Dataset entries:

———

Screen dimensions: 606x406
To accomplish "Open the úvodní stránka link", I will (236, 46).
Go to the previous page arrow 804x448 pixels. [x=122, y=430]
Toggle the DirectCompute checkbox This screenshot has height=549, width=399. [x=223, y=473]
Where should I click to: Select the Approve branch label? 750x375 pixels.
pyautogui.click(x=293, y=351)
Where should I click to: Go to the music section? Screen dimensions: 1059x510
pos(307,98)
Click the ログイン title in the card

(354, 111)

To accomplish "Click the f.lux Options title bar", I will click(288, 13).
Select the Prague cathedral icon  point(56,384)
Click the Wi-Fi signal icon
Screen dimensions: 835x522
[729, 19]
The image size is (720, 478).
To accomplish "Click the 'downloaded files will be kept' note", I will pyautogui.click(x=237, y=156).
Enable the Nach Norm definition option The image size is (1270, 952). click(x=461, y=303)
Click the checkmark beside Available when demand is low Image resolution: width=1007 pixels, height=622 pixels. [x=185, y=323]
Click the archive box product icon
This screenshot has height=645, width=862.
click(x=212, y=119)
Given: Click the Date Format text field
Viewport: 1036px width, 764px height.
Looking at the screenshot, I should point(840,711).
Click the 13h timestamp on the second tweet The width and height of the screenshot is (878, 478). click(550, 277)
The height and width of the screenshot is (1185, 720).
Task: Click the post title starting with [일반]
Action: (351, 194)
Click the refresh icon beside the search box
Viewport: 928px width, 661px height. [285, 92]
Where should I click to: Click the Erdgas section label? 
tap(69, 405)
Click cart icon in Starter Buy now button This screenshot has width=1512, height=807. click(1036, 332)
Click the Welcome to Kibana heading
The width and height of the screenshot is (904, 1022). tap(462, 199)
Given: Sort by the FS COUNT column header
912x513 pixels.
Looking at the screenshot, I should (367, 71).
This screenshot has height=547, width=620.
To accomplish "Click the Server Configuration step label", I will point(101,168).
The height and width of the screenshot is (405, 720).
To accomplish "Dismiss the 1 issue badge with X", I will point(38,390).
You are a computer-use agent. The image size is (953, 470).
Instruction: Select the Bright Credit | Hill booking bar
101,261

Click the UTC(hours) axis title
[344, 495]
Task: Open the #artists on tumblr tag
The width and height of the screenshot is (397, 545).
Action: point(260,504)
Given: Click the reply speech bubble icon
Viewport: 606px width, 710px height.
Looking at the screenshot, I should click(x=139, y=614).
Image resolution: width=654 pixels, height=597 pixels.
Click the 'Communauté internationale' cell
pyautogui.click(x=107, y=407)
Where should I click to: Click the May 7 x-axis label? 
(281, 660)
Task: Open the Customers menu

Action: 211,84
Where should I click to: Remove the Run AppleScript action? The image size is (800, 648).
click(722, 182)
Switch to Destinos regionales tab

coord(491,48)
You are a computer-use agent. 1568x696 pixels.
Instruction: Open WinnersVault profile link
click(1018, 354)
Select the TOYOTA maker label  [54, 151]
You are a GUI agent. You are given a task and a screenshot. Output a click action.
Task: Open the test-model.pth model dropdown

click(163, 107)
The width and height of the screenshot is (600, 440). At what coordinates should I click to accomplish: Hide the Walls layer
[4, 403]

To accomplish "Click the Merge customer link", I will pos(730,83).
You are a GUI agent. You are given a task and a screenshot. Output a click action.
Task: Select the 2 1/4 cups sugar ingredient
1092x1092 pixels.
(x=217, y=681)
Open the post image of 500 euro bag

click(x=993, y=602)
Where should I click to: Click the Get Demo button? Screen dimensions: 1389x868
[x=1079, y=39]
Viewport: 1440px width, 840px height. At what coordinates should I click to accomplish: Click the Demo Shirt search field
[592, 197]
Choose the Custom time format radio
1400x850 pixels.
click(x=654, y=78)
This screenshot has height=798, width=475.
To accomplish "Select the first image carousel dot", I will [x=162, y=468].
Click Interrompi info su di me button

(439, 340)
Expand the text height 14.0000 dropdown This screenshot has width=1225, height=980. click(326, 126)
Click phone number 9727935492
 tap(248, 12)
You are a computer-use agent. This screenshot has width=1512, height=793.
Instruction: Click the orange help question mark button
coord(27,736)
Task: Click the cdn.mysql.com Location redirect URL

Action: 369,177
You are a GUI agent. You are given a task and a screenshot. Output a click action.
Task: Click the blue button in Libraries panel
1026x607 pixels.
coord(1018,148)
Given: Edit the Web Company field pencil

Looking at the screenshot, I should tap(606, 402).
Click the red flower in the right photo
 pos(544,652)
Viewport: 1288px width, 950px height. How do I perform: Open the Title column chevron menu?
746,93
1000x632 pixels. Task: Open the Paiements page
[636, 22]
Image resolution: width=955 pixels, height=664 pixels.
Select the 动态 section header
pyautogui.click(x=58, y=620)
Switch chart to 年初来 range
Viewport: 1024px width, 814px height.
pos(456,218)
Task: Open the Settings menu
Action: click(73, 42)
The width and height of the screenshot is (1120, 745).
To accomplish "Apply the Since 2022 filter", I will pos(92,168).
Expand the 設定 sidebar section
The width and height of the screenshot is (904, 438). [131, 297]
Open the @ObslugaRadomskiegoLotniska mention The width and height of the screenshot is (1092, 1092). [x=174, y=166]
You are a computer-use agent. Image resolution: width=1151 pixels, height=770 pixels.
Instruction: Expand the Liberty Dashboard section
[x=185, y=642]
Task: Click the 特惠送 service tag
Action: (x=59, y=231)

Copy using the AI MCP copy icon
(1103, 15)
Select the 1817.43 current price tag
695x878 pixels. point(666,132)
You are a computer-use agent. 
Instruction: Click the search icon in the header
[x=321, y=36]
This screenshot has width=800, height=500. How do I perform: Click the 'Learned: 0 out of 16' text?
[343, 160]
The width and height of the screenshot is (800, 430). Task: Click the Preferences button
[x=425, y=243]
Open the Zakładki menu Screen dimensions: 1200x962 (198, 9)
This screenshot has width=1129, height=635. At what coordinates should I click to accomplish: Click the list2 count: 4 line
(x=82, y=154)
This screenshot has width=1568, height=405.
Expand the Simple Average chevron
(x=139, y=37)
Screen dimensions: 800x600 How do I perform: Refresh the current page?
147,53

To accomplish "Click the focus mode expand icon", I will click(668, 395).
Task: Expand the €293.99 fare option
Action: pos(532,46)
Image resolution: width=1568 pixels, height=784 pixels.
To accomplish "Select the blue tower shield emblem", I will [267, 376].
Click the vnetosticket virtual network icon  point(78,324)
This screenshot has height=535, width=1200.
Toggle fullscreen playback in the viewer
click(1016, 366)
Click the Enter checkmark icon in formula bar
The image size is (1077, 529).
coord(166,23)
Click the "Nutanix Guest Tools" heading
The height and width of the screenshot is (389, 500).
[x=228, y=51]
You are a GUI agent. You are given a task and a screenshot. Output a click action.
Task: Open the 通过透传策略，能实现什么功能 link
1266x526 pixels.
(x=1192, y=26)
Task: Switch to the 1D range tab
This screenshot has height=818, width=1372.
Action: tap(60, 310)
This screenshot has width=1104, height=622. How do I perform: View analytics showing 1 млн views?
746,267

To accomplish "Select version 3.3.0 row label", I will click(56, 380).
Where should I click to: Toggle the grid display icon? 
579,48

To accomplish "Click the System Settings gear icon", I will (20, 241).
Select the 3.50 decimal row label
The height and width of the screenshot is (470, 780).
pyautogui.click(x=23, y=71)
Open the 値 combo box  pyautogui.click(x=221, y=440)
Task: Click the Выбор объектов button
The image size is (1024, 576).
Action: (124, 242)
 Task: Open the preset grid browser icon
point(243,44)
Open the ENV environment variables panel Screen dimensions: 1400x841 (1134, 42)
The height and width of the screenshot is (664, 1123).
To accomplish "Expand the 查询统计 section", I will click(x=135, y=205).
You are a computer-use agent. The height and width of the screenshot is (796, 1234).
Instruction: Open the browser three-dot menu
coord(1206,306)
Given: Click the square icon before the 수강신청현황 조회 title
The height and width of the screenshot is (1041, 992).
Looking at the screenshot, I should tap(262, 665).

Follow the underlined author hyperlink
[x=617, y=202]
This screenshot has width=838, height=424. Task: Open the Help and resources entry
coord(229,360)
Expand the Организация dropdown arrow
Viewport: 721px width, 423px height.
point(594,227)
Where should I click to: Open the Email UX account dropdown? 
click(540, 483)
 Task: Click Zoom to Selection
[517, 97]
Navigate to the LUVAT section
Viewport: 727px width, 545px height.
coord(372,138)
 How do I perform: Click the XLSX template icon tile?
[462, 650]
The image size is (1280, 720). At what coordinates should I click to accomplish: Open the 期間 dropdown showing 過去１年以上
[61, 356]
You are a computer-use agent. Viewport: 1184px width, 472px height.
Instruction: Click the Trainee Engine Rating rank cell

———

• _AIM OF THE TASK_:
The word to find is "panel". Copy every line of the data that holds it.

• _COMPLETED EXERCISE_:
Task: Click the blue button in Libraries panel
Open the ENV environment variables panel Screen dimensions: 1400x841 (1134, 42)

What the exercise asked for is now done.